Quote exactly the lines spanning from the top of the data below to the line that contains "LG전자와 분쟁 (105, 1168)", including both.
[Records supplied — start]
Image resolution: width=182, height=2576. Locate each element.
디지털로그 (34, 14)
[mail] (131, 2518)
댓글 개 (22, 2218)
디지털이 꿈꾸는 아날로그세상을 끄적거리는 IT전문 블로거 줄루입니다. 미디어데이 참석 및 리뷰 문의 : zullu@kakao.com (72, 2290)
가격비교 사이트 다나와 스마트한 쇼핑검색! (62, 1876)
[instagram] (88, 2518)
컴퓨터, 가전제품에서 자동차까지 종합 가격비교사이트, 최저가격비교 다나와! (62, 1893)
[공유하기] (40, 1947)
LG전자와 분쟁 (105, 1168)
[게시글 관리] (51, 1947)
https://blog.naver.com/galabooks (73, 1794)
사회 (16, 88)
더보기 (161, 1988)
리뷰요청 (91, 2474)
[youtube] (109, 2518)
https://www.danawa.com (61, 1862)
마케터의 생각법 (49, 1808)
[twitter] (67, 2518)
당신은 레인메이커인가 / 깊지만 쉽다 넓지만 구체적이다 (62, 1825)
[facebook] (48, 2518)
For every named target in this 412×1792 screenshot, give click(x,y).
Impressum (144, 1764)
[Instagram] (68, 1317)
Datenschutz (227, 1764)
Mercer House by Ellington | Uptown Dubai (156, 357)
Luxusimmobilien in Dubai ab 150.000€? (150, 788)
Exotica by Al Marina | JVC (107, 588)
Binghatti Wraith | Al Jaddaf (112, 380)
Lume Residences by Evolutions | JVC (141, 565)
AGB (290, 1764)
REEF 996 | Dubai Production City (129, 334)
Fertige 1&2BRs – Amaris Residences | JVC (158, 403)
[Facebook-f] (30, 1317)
[Records supplied — finish]
■ Written reply:
Image resolution: width=182, height=2576. Locate each element.
디지털로그 (34, 14)
[mail] (131, 2518)
댓글 개 (22, 2218)
디지털이 꿈꾸는 아날로그세상을 끄적거리는 IT전문 블로거 줄루입니다. 미디어데이 참석 및 리뷰 문의 : zullu@kakao.com (72, 2290)
가격비교 사이트 다나와 스마트한 쇼핑검색! (62, 1876)
[instagram] (88, 2518)
컴퓨터, 가전제품에서 자동차까지 종합 가격비교사이트, 최저가격비교 다나와! (62, 1893)
[공유하기] (40, 1947)
LG전자와 분쟁 (105, 1168)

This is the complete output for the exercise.